# Hello to everyone



## blackcrow (Jun 6, 2003)

First off I just wanted to say hello to all my Tang Soo brothers and sisters. Tang Soo ! !

Second, I should introduce myself. I am a student in the World Tang Soo Do Association. My Grandmaster is Jae C Shin and I train at Master Vaughns Dojang in PA.  

I'm a orange/green belt and will probably test for solid green belt in 2 months.  In terms of time, a green belt is about 1 year of training in our Association. Blackbelt is about 4-5 years of steady attendance.

Anyway, Im glad to have found this board and hope you dont mind if I ask a few questions and join a few discussions along the way


----------



## arnisador (Jun 7, 2003)

Have you studied anything other than Tang Soo Do?


----------



## blackcrow (Jun 7, 2003)

I have studied Aikido and KungFu but Tang Soo Do was the way for me.


----------



## karatekid1975 (Jun 7, 2003)

Welcome  It's good to have more TSD peoples here.


----------



## TangSooGuy (Jun 10, 2003)

Well...it's a small world after all.

I started Tang Soo Do under Master Vaughn about 18 years ago and never looked back

I now teach in the Pittsburgh area.

You have a great foundation there, and a lot of great black belts to work with.

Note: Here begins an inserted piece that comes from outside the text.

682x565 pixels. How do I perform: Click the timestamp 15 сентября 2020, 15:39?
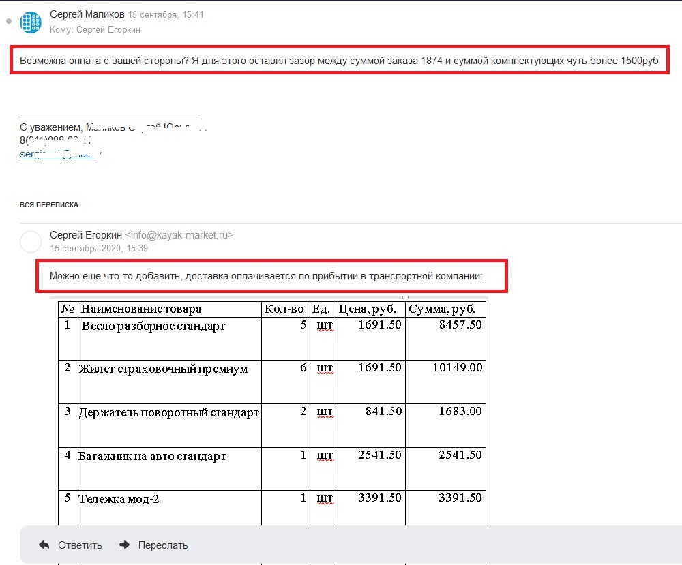99,249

Hopefully it's just the beginning of a great martial arts journey for you.

Tang Soo!


----------



## blackcrow (Jun 10, 2003)

Sir, I believe I know exactly who you are. One of your students in now my teacher.  My teacher is Robyn N ( wont post her full name here ) and she still talks very highly of you in class. It's an honor to meet you even if it's not face to face.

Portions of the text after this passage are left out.